• TASK TO COMPLETE:
Every line below from the one with "Given: Show the 5Y chart range" through the one with "The width and height of the screenshot is (566, 1262)." should be retyped exactly, both ends included; no other lines and no pictures.

• SUPPLIED DATA:
====

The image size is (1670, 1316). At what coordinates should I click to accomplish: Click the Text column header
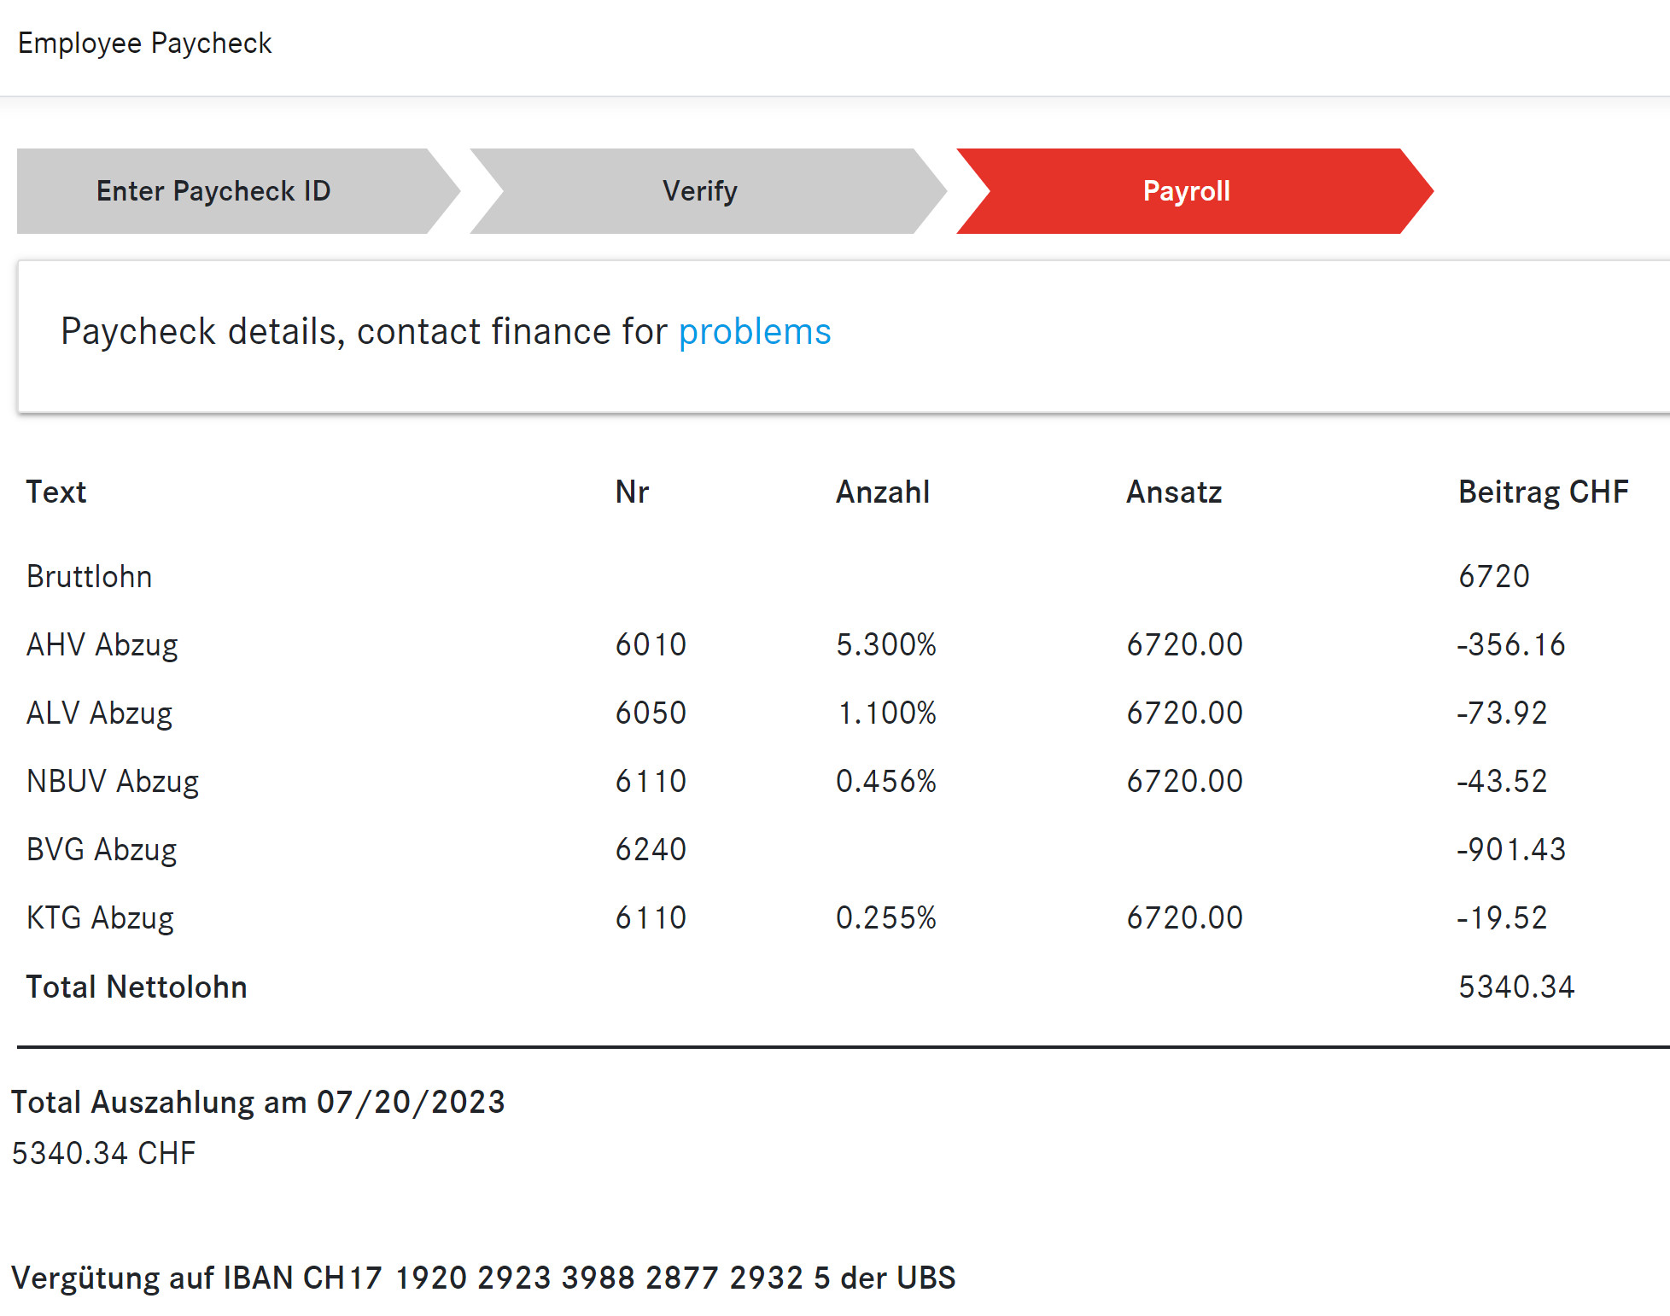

====

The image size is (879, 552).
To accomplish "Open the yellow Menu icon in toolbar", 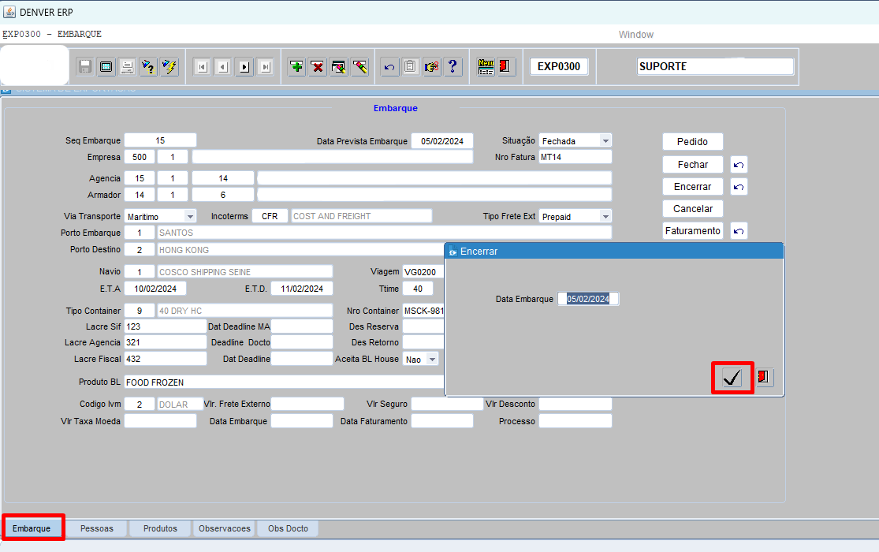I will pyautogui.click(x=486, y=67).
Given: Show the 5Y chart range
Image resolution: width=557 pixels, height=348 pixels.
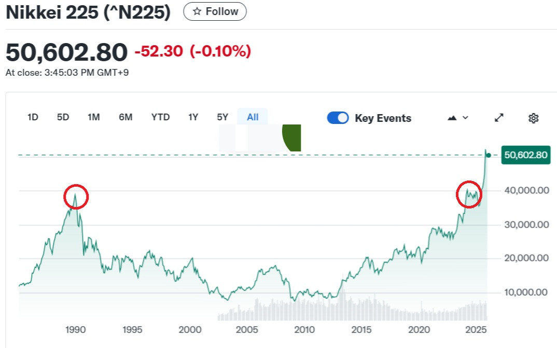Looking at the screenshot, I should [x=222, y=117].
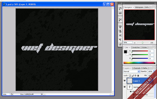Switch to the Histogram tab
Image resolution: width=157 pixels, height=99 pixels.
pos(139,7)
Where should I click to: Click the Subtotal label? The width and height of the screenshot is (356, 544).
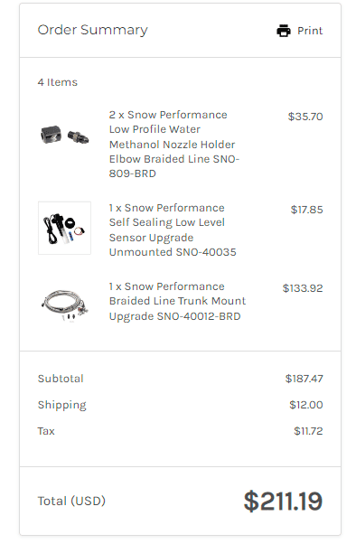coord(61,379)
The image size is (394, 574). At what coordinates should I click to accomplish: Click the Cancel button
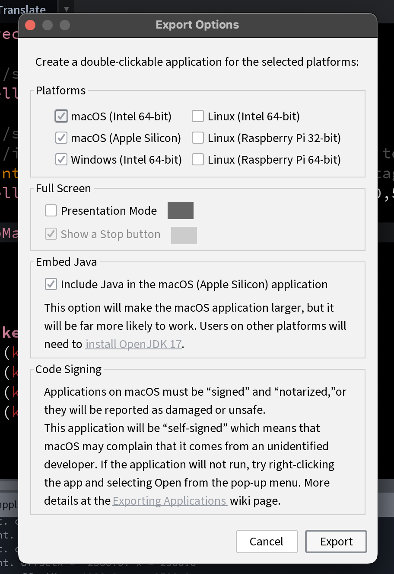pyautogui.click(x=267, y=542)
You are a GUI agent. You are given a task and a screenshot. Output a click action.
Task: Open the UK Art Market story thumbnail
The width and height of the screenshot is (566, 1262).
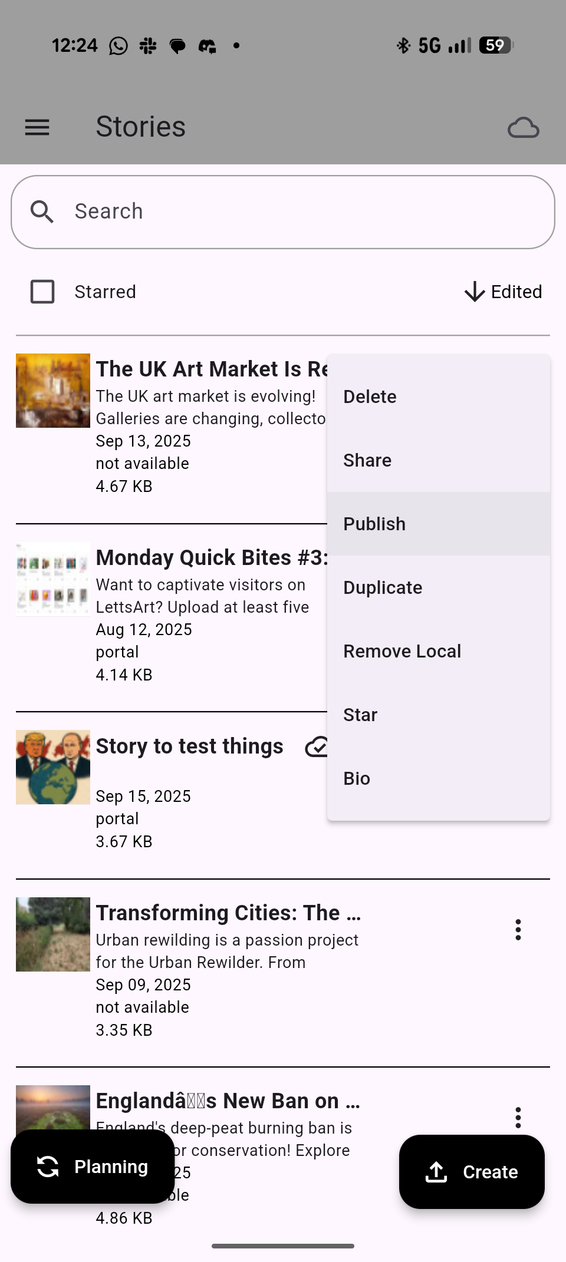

====

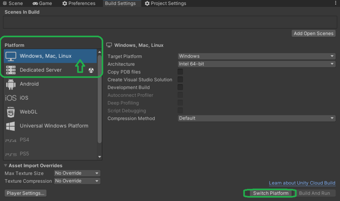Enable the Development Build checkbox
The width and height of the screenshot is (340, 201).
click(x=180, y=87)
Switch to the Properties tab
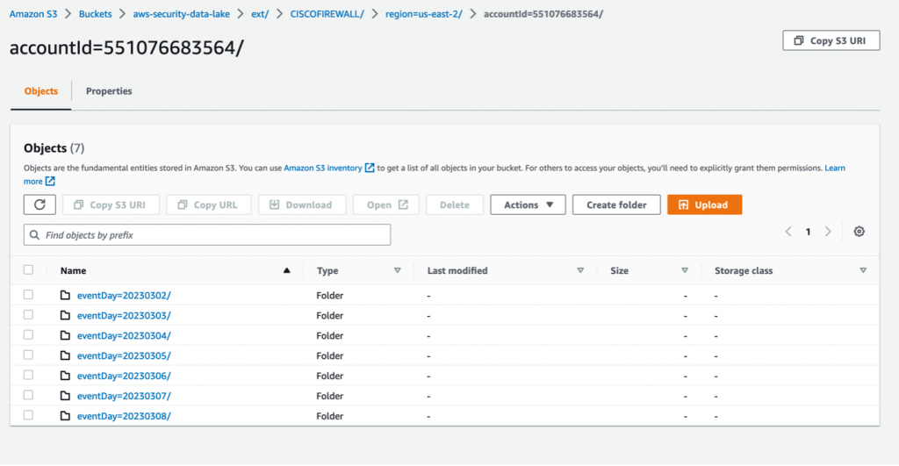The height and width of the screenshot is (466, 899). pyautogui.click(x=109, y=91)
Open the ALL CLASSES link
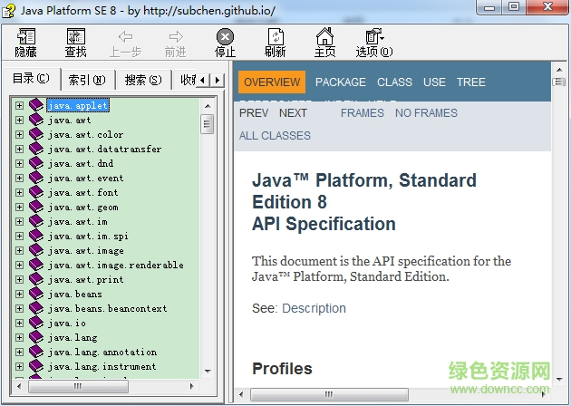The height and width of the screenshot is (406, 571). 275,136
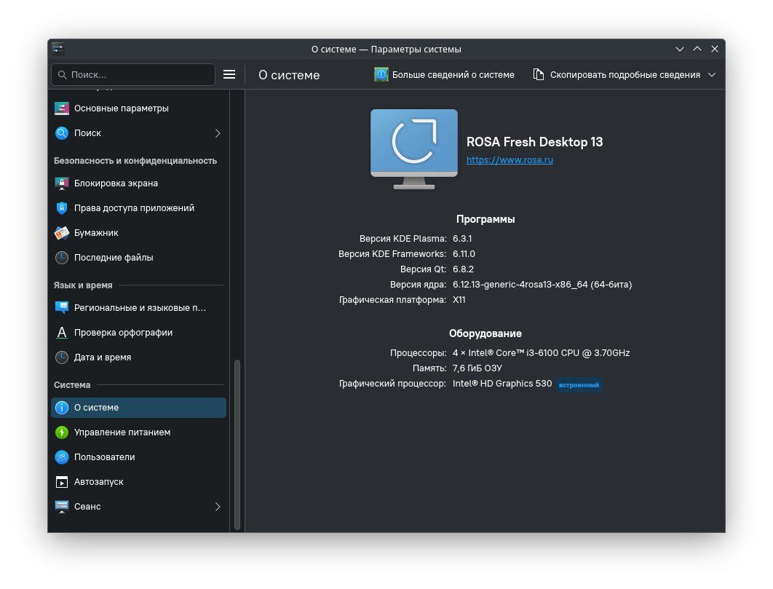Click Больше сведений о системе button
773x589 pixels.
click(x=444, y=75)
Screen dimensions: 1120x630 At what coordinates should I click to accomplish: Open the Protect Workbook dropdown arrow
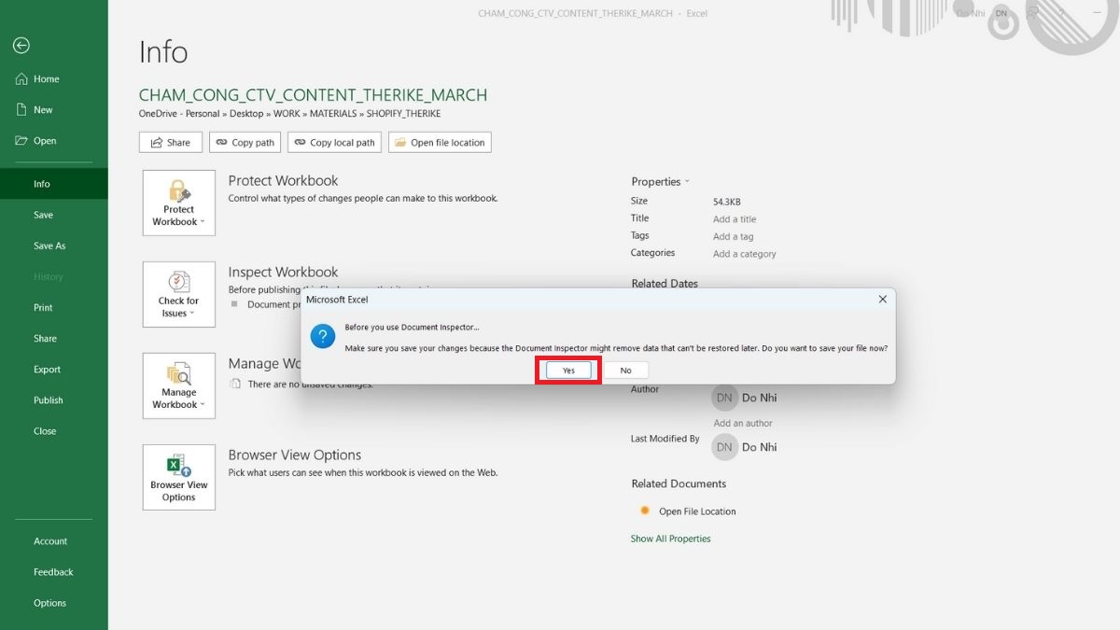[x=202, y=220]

====

• ANSWER SPACE:
Given: Show the 5Y chart range
Image resolution: width=557 pixels, height=348 pixels.
Looking at the screenshot, I should [x=222, y=117].
Switch to the Histogram tab
Image resolution: width=157 pixels, height=99 pixels.
pos(139,7)
Where should I click to: Click the Subtotal label? The width and height of the screenshot is (356, 544).
coord(61,379)
The image size is (394, 574). At what coordinates should I click to accomplish: Click the Cancel button
pyautogui.click(x=267, y=542)
You are a GUI agent. You are given a task and a screenshot. Output a click action.
Task: Open the UK Art Market story thumbnail
The width and height of the screenshot is (566, 1262).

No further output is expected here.